As District students make the transition to in-person learning, conversations about educational inequity continue to center on how to most effectively close the achievement gap and redirect youth along the best path to academic and professional success.
For Charles Boston, that discussion cannot happen without the inclusion and expansion of vocational trades programs within the District’s public and public charter schools. A ballot measure Boston recently submitted would obligate the Office of the State Superintendent for Education (OSSE) to make such changes to the citywide curriculum.
“The programs that exist have too many barriers. Our parents and grandparents had 10 to 15 schools [with vocational training] in their neighborhoods,” said Boston, a one-time D.C. State Board of Education candidate, in reference to Phelps ACE High School, McKinley Technology High School and IDEA Public Charter School.

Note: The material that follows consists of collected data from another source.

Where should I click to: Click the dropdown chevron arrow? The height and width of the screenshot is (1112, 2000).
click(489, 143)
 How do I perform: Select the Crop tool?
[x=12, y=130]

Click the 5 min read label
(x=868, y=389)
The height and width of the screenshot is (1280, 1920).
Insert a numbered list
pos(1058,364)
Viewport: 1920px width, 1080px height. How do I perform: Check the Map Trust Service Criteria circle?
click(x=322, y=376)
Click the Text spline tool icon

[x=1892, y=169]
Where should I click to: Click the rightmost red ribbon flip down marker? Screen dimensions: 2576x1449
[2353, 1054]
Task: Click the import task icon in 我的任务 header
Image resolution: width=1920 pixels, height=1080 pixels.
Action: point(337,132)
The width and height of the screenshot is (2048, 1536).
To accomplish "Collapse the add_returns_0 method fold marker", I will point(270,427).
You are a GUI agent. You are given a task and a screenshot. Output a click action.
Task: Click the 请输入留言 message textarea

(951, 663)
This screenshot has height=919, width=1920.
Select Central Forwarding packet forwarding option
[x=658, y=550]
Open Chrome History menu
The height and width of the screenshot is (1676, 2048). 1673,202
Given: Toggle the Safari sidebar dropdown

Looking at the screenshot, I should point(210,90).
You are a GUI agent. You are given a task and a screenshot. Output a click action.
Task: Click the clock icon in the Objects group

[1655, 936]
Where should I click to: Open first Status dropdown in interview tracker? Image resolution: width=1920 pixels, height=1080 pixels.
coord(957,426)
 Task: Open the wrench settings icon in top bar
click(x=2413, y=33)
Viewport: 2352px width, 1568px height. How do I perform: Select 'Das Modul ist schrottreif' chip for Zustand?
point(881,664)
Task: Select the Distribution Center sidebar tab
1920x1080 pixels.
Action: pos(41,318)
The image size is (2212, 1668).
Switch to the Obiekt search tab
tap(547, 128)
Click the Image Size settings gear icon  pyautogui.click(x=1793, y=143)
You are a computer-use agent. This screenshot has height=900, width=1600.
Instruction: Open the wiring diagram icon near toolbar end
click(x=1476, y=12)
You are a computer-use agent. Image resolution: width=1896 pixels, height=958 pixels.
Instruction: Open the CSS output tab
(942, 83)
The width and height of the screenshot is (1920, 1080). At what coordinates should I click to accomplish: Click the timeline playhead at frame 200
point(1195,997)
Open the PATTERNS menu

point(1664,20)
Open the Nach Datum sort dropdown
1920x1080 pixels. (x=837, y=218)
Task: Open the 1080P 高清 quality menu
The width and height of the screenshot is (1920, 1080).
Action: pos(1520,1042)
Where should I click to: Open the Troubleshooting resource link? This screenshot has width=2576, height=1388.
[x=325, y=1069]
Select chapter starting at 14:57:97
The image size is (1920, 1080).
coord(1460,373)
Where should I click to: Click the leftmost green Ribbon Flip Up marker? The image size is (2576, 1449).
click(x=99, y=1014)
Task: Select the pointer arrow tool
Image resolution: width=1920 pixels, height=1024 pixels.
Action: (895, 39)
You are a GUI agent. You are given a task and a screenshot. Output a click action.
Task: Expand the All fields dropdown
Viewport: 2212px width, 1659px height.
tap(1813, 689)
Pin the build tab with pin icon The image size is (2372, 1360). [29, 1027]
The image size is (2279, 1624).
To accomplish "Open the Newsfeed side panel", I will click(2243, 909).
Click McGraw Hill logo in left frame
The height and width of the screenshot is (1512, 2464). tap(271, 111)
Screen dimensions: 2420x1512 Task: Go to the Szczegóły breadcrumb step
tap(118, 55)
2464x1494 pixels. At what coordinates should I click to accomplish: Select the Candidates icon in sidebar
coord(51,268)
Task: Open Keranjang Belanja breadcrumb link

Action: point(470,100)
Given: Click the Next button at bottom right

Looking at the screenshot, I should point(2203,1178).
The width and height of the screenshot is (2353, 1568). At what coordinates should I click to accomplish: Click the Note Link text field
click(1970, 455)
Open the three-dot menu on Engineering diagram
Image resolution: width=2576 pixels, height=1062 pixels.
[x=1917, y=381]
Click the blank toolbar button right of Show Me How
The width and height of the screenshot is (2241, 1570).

If Boston’s ballot measure passes, titled the “Elizabeth Davis Education Equity Pathway Policy Act of 2022,” it would allow District students to take fewer traditional credits in exchange for coursework in the allied health, agricultural, environmental and professional trades. Additionally, schools would have more flexibility in providing courses and work-based learning opportunities for students between the 6th and 12th grades.
Boston, who named the ballot measure after the late Washington Teachers’ Union President Elizabeth Davis, submitted it to the DC Board of Elections shortly after her funeral last month. Boston said the ballot measure, formerly named the Vocational Technical Education Graduation Pathway Policy Act of 2020, developed from conversations with Davis about the lack of educational opportunities for young people and research about previous attempts to re-institutionalize trades-based education.
“High school is too late and middle school may be too late,” Boston said. “We need something by the fifth grade to plant the seed. We need to be real about what’s going on. Neither of the District’s vocational high schools are associated with the Frederick Douglass Bridge. You don’t see students going into the trades and they’re [leaving school] unprepared for college and careers.”
OSSE did not return our inquiry about the degree to which the office, or Deputy Mayor Paul Kihn, would embrace a curriculum that prepares middle and high school students for careers as a tradesperson.
However, vocational training has been credited with providing people with practical skills, exposing them to highly-specialized equipment and allowing them to explore career opportunities before moving on to acquire a certification or degree.
Even so, the focus on college preparedness has precipitated the exodus of vocational courses out of U.S. high schools over the last 30 years.
But as college costs increase and mounting debt continues to cripple millennial and baby boomer college graduates, youth who follow them have heeded calls to pivot towards trades-based education. For some, this shift reflects a desire to accumulate income earlier and circumvent years of postsecondary work for white-collar careers with stagnating wages.
Over the last few years, the Career and Technical Education [CTE] Office for DC Public Schools [DCPS] has coordinated programming at the middle and high school levels designed to prepare students for various careers. DCPS offers more than 50 CTE programs with career education pathways at 17 high schools.
A dozen of these schools, including Ballou Senior High School, utilize the NAF College & Career Academy program model. Programs of study include: architecture, aerospace engineering, civil engineering, culinary arts, electrical technology and HVAC.
But Boston, a tradesman with experience in returning citizens workforce development, believes that the status quo remains inadequate. He cites the Washington Metropolitan High School, an alternative educational institution which closed during the 2019-2020 academic year, as an example of how the system failed students. Advocates say prior to its closure, hundreds of youth achieved success after flunking out of traditional public and public charter schools.
Davis counted among those who stood on the frontlines to save Washington Metropolitan. In reflecting on her work, Boston said others must take up the baton which Davis left behind, especially for those students who lose hope early in their educational journey.
“I don’t want Elizabeth Davis’ legacy to disappear,” Boston said. “I found out a lot of [returning citizens I worked with] never got past middle school. A lot of them are reading on a fifth or sixth grade level. I’m trying to figure out where the breakdown occurred.”